#### What needs to be done:
Rewrite the items below, starting at the line that has "Where should I" and ending after the line that has "This screenshot has width=658, height=367.", with "dropdown" switched to "menu" and nothing else changed. Leave the pictures out of your answer.

#### Data supplied:
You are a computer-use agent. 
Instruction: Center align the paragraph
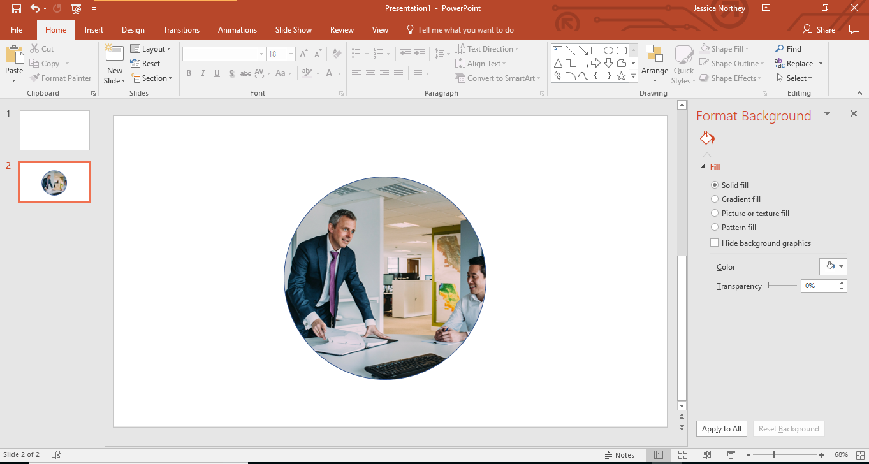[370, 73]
...
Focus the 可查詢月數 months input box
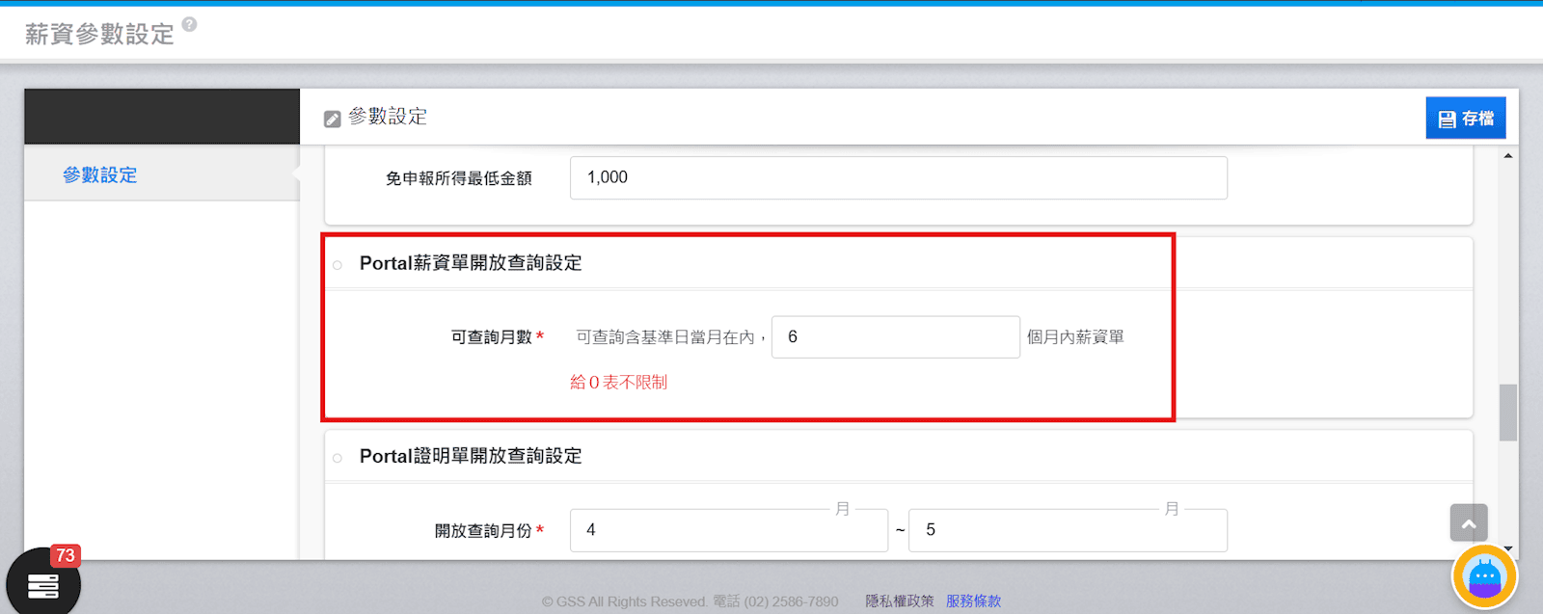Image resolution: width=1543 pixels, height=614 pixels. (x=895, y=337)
==
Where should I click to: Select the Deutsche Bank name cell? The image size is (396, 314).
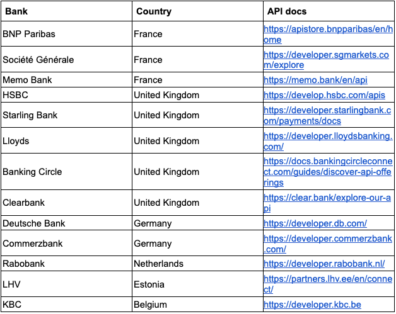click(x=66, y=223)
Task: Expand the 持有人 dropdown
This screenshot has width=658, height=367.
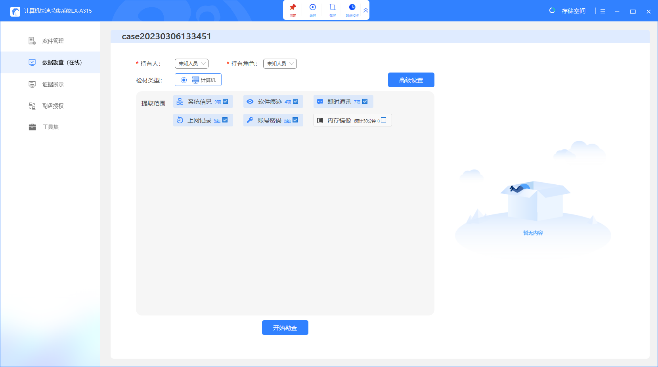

#### Problem solution:
Where should I click to: Select the Deutsche Bank name cell? The image size is (396, 314).
click(x=66, y=223)
Task: Expand the 持有人 menu
This screenshot has width=658, height=367.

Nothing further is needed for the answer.